VecCISC: Improving Confidence-Informed Self-Consistency with Reasoning Trace Clustering and Candidate Answer Selection

2026-05-08Artificial Intelligence

Artificial Intelligence
AI summary

The authors studied a way to make answers from large language models more reliable by sampling many answers and picking the most common or most confident one. They focused on a method called weighted majority voting that uses a second model to score the confidence of each answer, but this can be costly and slow. To fix this, the authors created VecCISC, which quickly filters out duplicate or bad answers before scoring, saving time and computational resources. They tested VecCISC on five tough datasets and found it cut usage almost in half while keeping accuracy the same or better.

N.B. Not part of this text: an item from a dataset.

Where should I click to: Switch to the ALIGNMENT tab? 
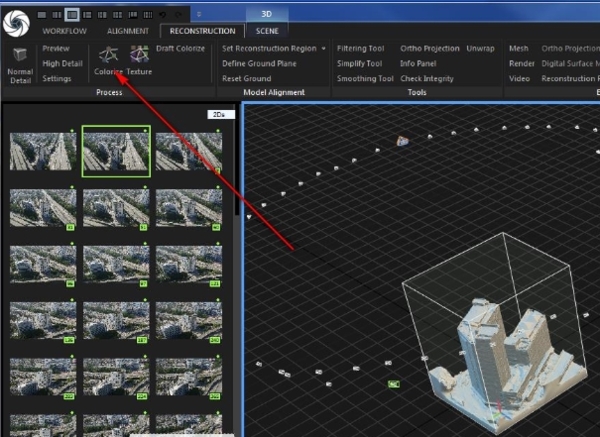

large language modelself-consistencyweighted majority votingconfidence scoringreasoning tracesemantic similarityhallucinationtoken usagebenchmark datasets
Authors
James Petullo, Sonny George, Dylan Cashman, Nianwen Xue
Abstract
A standard technique for scaling inference-time reasoning is Self-Consistency, whereby multiple candidate answers are sampled from an LLM and the most common answer is selected. More recently, it has been shown that weighted majority voting (e.g. Confidence-Informed Self Consistency (CISC)), which assigns a confidence value to each candidate answer and chooses the answer with the largest accumulated score, tends to be more accurate on a wide range of popular benchmarks. In practice, weighted majority voting necessitates calling a critic LLM on each candidate's reasoning trace to produce the answer's confidence score. This secondary series of LLM calls greatly increases the overhead and cost of weighted majority voting, despite its potential performance benefits. To reduce this expense, we propose VecCISC, a lightweight, adaptive framework that uses a measure of semantic similarity to filter reasoning traces that are semantically equivalent to others, degenerate, or hallucinated, thus decreasing the number of candidate answers that must be evaluated by the critic. To ensure adequate experimental thoroughness, we evaluate VecCISC on five challenging, widely-adopted datasets spanning the domains of mathematics, chemistry, biology, commonsense reasoning, and the humanities. Our results demonstrate that VecCISC reduces the total token usage by 47%, while maintaining or exceeding the accuracy of CISC.